# Quoted text start

How to group multiple values to only two groups? - sql

So, I have 2 tables.
Type table
id
Name
1.
General
2.
Mostly Used
3.
Low
Component table
id
Name
typeId
1.
Component 1
1
2.
Component 2
1
4.
Component 4
2
6.
Component 6
2
7.
Component 5
3
There can be numerous types but I want to get only 'General' and 'Others' as types along with the component as follows:
[{
"General": [{
"id": "1",
"name": "General",
"component": [{
"id": 1,
"name": "component 1",
"componentTypeId": 1
}, {
"id": 2,
"name": "component 2",
"componentTypeId": 1
}]
}],
"Others": [{
"id": "2",
"name": "Mostly Used",
"component": [{
"id": 4,
"name": "component 4",
"componentTypeId": 2
}, {
"id": 6,
"name": "component 6",
"componentTypeId": 2
}]
},
{
"id": "3",
"name": "Low",
"component": [{
"id": 7,
"name": "component 5",
"componentTypeId": 3
}]
}
]
}]
WITH CTE_TYPES AS (
SELECT
CASE WHEN t. "name" <> 'General' THEN
'Others'
ELSE
'General'
END AS TYPE,
t.id,
t.name
FROM
type AS t
GROUP BY
TYPE,
t.id
),
CTE_COMPONENT AS (
SELECT
c.id,
c.name,
c.typeid
FROM
component c
)
SELECT
JSON_AGG(jsonb_build_object ('id', CT.id, 'name', CT.name, 'type', CT.type, 'component', CC))
FROM
CTE_COMPONENTTYPES CT
INNER JOIN CTE_COMPONENT CC ON CT.id = CC.tradingplancomponenttypeid
GROUP BY
CT.type
I get 2 types from the query as I expected but the components are not grouped together
Can you also point to resources to learn advanced SQL queries?

Here after is a solution to get your expected result as specified in your question :
First part
The first part of the query aggregates all the components with the same TypeId into a jsonb array. It also calculates the new type column with the value 'Others' for all the type names different from General or with the value 'General' :
SELECT CASE WHEN t.name <> 'General' THEN 'Others' ELSE 'General' END AS type
, t.id, t.name
, jsonb_build_object('id', t.id, 'name', t.name, 'component', jsonb_agg(jsonb_build_object('id', c.id, 'name', c.name, 'componentTypeId', c.typeid))) AS list
FROM component AS c
INNER JOIN type AS t
ON t.id = c.typeid
GROUP BY t.id, t.name
jsonb_build_object builds a jsonb object from a set of key/value arguments
jsonb_agg aggregates jsonb objects into a single jsonb array.

# Quoted text end
# Recorded information start

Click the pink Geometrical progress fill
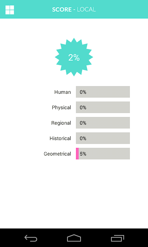The height and width of the screenshot is (247, 148). (x=77, y=154)
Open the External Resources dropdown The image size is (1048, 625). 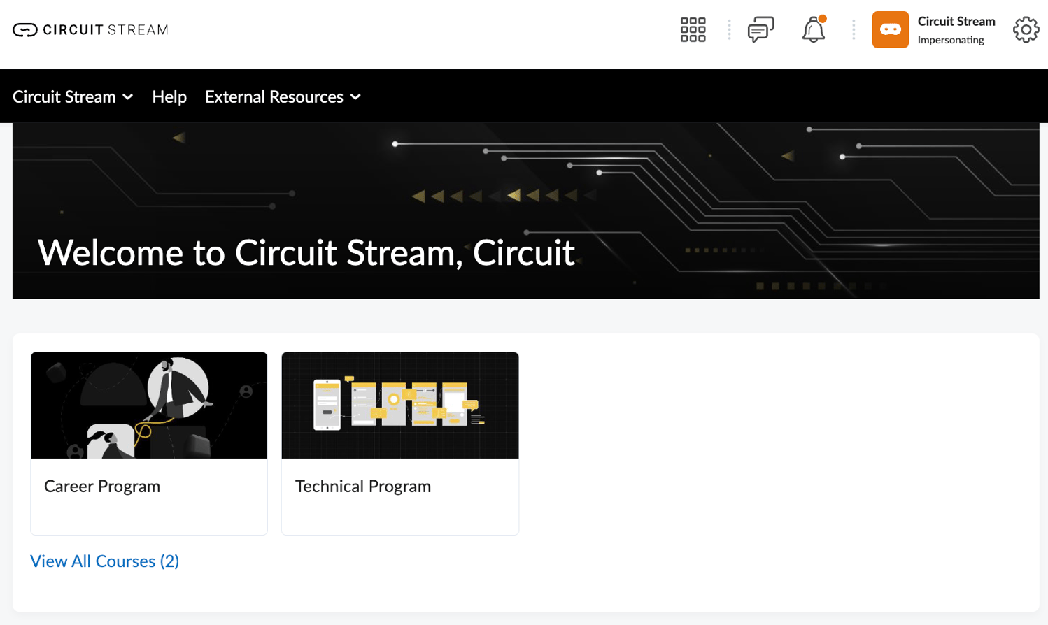283,96
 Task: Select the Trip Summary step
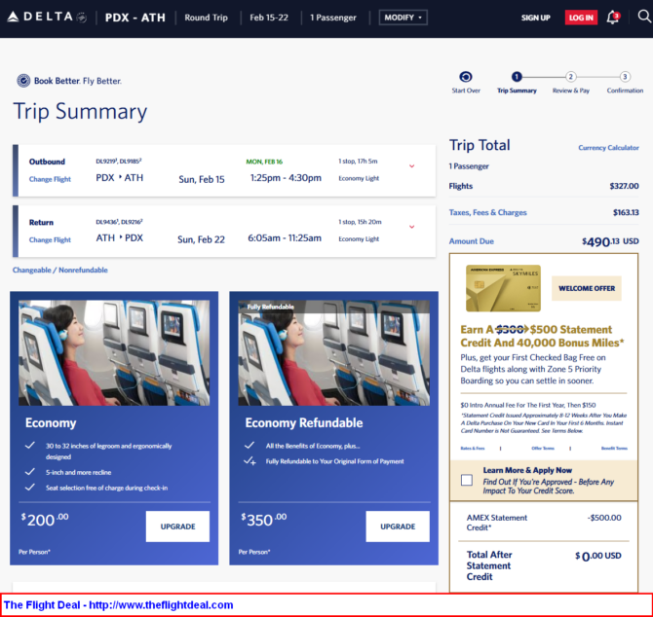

# Recorded information end

Directive A: Reproduce the part of the SQL grouping thread that opens with the words containing "Here after is" and closes with "single jsonb array.".
Directive B: Write the next part of the thread on grouping SQL types into "General" and "Others", picking up after its last sentence.

Written response A:
Here after is a solution to get your expected result as specified in your question :
First part
The first part of the query aggregates all the components with the same TypeId into a jsonb array. It also calculates the new type column with the value 'Others' for all the type names different from General or with the value 'General' :
SELECT CASE WHEN t.name <> 'General' THEN 'Others' ELSE 'General' END AS type
, t.id, t.name
, jsonb_build_object('id', t.id, 'name', t.name, 'component', jsonb_agg(jsonb_build_object('id', c.id, 'name', c.name, 'componentTypeId', c.typeid))) AS list
FROM component AS c
INNER JOIN type AS t
ON t.id = c.typeid
GROUP BY t.id, t.name
jsonb_build_object builds a jsonb object from a set of key/value arguments
jsonb_agg aggregates jsonb objects into a single jsonb array.

Written response B:
Second part
The second part of the query is much more complex because of the structure of your expected result where you want to nest the types which are different from General with their components inside each other according to the TypeId order, ie Low type with TypeId = 3 is nested inside Mostly Used type with TypeId = 2 :
{ "id": "2",
, "name": "Mostly Used"
, "component": [ { "id": 4
, "name": "component 4"
, "componentTypeId": 2
}
, { ... }
, { "id": "3"
, "name": "Low" --> 'Low' type is nested inside 'Mostly Used' type
, "component": [ { "id": 7
, "name": "component 5"
, "componentTypeId": 3
}
, { ... }
]
}
]
}
To do such a nested structure with a random number of TypeId, you could create a recursive query, but I prefer here to create a user-defined aggregate function which will make the query much more simple and readable, see the manual. The aggregate function jsonb_set_inv_agg is based on the user-defined function jsonb_set_inv which inserts the jsonb object x inside the existing jsonb object z according to the path p. This function is based on the jsonb_set standard function :
CREATE OR REPLACE FUNCTION jsonb_set_inv(x jsonb, p text[], z jsonb, b boolean)
RETURNS jsonb LANGUAGE sql IMMUTABLE AS
$$
SELECT jsonb_set(z, p, COALESCE(z#>p || x, z#>p), b) ;
$$ ;
CREATE AGGREGATE jsonb_set_inv_agg(p text[], z jsonb, b boolean)
( sfunc = jsonb_set_inv
, stype = jsonb
) ;
Based on the newly created aggregate function jsonb_set_inv_agg and the jsonb_agg and jsonb_build_object standard functions already seen above, the final query is :
SELECT jsonb_agg(jsonb_build_object('General', x.list)) FILTER (WHERE x.type = 'General')
|| jsonb_build_object('Others', jsonb_set_inv_agg('{component}', x.list, true ORDER BY x.id DESC) FILTER (WHERE x.type = 'Others'))
FROM
( SELECT CASE WHEN t.name <> 'General' THEN 'Others' ELSE 'General' END AS type
, t.id, t.name
, jsonb_build_object('id', t.id, 'name', t.name, 'component', jsonb_agg(jsonb_build_object('id', c.id, 'name', c.name, 'componentTypeId', c.typeid))) AS list
FROM component AS c
INNER JOIN type AS t
ON t.id = c.typeid
GROUP BY t.id, t.name
) AS x
see the full test result in dbfiddle.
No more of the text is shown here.